*THE PROBLEM*
Every entry below is to be copied exactly, with nothing omitted.

···

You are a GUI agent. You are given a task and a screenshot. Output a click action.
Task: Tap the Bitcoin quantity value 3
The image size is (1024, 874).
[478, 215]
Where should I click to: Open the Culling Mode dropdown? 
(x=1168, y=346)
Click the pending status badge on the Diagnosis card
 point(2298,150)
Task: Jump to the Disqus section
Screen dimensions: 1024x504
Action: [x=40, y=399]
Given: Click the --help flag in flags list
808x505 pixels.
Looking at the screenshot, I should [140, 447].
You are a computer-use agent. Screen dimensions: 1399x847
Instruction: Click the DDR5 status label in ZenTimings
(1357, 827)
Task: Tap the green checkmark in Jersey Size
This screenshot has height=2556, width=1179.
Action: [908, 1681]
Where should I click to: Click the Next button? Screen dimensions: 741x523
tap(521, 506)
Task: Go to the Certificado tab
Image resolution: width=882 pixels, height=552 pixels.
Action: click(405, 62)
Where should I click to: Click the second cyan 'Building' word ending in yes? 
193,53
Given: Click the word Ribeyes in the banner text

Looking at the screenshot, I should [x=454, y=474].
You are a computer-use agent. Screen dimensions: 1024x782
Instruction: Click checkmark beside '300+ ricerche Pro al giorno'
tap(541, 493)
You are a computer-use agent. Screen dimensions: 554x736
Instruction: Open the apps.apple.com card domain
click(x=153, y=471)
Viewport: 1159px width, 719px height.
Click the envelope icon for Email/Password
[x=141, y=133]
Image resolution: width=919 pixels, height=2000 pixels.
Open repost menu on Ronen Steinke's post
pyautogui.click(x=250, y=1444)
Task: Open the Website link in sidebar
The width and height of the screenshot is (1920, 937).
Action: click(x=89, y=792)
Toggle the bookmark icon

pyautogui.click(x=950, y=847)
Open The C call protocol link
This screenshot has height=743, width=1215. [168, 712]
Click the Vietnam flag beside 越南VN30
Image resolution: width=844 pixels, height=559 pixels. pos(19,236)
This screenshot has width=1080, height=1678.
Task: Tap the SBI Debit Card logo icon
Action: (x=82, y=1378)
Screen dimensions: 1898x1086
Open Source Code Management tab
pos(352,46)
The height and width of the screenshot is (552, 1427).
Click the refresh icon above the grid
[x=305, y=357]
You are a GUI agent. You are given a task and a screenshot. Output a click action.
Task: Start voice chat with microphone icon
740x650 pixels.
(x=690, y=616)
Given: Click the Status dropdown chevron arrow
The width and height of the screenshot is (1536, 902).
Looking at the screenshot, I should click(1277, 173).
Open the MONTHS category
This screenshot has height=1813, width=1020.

···

*ANSWER SPACE*
You are a GUI agent. You are given a task and a screenshot. Output a click action.
Task: Tap the Bitcoin quantity value 3
The image size is (1024, 874).
[478, 215]
Where should I click to: Open the Culling Mode dropdown? 
(x=1168, y=346)
Click the pending status badge on the Diagnosis card
 point(2298,150)
Task: Jump to the Disqus section
Screen dimensions: 1024x504
Action: [x=40, y=399]
Given: Click the --help flag in flags list
808x505 pixels.
Looking at the screenshot, I should [140, 447].
You are a computer-use agent. Screen dimensions: 1399x847
Instruction: Click the DDR5 status label in ZenTimings
(1357, 827)
Task: Tap the green checkmark in Jersey Size
This screenshot has height=2556, width=1179.
Action: [908, 1681]
Where should I click to: Click the Next button? Screen dimensions: 741x523
tap(521, 506)
Task: Go to the Certificado tab
Image resolution: width=882 pixels, height=552 pixels.
Action: click(405, 62)
Where should I click to: Click the second cyan 'Building' word ending in yes? 
193,53
Given: Click the word Ribeyes in the banner text

Looking at the screenshot, I should [x=454, y=474].
You are a computer-use agent. Screen dimensions: 1024x782
Instruction: Click checkmark beside '300+ ricerche Pro al giorno'
tap(541, 493)
You are a computer-use agent. Screen dimensions: 554x736
Instruction: Open the apps.apple.com card domain
click(x=153, y=471)
Viewport: 1159px width, 719px height.
Click the envelope icon for Email/Password
[x=141, y=133]
Image resolution: width=919 pixels, height=2000 pixels.
Open repost menu on Ronen Steinke's post
pyautogui.click(x=250, y=1444)
Task: Open the Website link in sidebar
The width and height of the screenshot is (1920, 937).
Action: click(x=89, y=792)
Toggle the bookmark icon

pyautogui.click(x=950, y=847)
Open The C call protocol link
This screenshot has height=743, width=1215. [168, 712]
Click the Vietnam flag beside 越南VN30
Image resolution: width=844 pixels, height=559 pixels. pos(19,236)
This screenshot has width=1080, height=1678.
Task: Tap the SBI Debit Card logo icon
Action: (x=82, y=1378)
Screen dimensions: 1898x1086
Open Source Code Management tab
pos(352,46)
The height and width of the screenshot is (552, 1427).
Click the refresh icon above the grid
[x=305, y=357]
You are a GUI agent. You are given a task and a screenshot. Output a click action.
Task: Start voice chat with microphone icon
740x650 pixels.
(x=690, y=616)
Given: Click the Status dropdown chevron arrow
The width and height of the screenshot is (1536, 902).
Looking at the screenshot, I should click(1277, 173).
Open the MONTHS category
This screenshot has height=1813, width=1020.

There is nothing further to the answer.